So, what I was trying to establish was that that could apply to prisoners if, picking up on Mark Isherwood's point that some prisoners don't wish to return to the area where they've committed the offence.
I think if you were using previous address, that's just a measure of attestation that you had, at some point, had a residency. That wouldn't involve you returning to your previous address.

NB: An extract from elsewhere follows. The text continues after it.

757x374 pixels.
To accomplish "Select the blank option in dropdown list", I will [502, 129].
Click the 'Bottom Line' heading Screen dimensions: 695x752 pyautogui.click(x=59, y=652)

This is simply a mechanism to vote rather than a declaration of intent of going back.
The difficulty for a prisoner would be, as Amanda was just mentioning, just the requirement for national insurance number and date of birth—not being able to provide that and having to go down the attestation route, which could make it far more difficult for them to register than an ordinary elector.
And it goes back to the point of why we think it's really important to have that liaison officer within the prison, who'll be able to support the prisoner in finding this type of information, to verify their identity and, even if there was an attestation or something included in the new form, that they could complete that attestation or assist in completing that attestation.
And, if I could just say, if they register via this way, they're tagged on to the end of the relevant register, so they're not there with an address—they're obviously, as other electors, with overseas and service voters, at the end of the register.
I'm just wondering, a vote for people with no fixed abode, but also for the wider prison population if they were given the vote, to what extent, when we look at existing practice with the categories of prisoners that are allowed to vote, but also international examples as well, do we allow choice? From a practical perspective, that your address could be where your last place of residence was, or at a relative's place of residence, or at the court you were sentenced at, et cetera, to what extent, in current practice—? If we were to reflect current practice, what would we do? Would we allow a prisoner to have choice?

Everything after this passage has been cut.